Courtesy of The Edwards Aquifer Authority
In a potential speed bump for Mayor Ron Nirenberg's
ConnectSA, the
Express-News is reporting that one aspect of the proposed transportation plan would cut funding for the city's aquifer protection program by half.
Mayor Ron Nirenberg has promoted turning over aquifer protection to the San Antonio Water System to free up some $40 million in annual revenue to expand bus service under ConnectSA. That maneuver — which requires voter approval — would shift the 1/8 cent sales tax that currently funds aquifer protection to VIA Metropolitan Transit's coffers.

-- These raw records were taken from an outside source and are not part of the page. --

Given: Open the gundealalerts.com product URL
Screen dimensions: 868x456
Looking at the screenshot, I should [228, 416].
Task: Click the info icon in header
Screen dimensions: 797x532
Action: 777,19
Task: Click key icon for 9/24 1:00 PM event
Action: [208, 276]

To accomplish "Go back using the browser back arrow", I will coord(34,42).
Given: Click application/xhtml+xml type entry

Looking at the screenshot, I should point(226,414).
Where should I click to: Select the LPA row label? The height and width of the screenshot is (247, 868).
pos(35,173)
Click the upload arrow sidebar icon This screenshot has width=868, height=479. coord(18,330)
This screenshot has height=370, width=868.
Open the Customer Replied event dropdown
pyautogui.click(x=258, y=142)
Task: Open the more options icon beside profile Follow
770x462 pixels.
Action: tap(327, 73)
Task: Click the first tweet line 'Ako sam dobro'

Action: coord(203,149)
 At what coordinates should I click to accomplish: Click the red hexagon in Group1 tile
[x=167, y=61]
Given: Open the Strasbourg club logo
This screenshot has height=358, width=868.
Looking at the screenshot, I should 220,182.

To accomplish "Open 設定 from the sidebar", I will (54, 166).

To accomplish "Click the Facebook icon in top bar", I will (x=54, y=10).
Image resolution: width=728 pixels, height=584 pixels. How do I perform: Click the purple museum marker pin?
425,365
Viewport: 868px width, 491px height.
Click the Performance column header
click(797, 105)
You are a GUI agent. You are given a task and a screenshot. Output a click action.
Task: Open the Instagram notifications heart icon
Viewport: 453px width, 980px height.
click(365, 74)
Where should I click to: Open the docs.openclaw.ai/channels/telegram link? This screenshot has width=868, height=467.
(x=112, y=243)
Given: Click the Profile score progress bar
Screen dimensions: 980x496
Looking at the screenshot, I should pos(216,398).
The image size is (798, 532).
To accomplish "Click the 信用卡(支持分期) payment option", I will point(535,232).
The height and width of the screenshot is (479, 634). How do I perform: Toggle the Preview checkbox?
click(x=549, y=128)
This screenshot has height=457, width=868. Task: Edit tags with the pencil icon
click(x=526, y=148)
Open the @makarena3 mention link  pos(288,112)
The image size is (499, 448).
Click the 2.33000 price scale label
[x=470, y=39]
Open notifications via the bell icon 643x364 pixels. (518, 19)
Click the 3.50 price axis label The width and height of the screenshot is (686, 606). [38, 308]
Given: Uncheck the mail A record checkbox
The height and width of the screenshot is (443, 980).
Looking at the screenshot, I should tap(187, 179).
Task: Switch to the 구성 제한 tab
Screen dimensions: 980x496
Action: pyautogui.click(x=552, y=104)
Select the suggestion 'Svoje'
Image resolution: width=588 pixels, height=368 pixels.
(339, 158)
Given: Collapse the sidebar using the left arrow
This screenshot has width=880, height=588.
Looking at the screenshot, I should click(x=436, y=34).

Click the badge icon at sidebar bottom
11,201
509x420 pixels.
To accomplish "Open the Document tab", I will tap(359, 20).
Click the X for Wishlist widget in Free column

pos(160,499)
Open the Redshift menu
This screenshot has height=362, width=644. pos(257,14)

Yesterday, SAWS CEO Robert Puente told the city-owned utility's board that under that proposition, the aquifer protection program would get slightly over half its current funding of around $100 million over five years, the
E-N reports.
“It’s not that we’re not interested,” in continuing the current funding level, Puente told the daily. “We’re incapable of spending that kind of money.”
Nirenberg has defended the reallocation by pointing out that other Texas cities fund their transit systems with a full cent of sales tax, while VIA
receives just half a cent. Expanded bus service, he argues, is key to future-proofing the city's transportation system.
But environmental groups worry the funding shift would jeopardize the Edwards Aquifer, which provides 80% of the city's drinking water. What's more, the protection program
remains popular, having been approved by local voters four times in the past two decades.
Puente's revelation is likely to give more fuel to both of those arguments.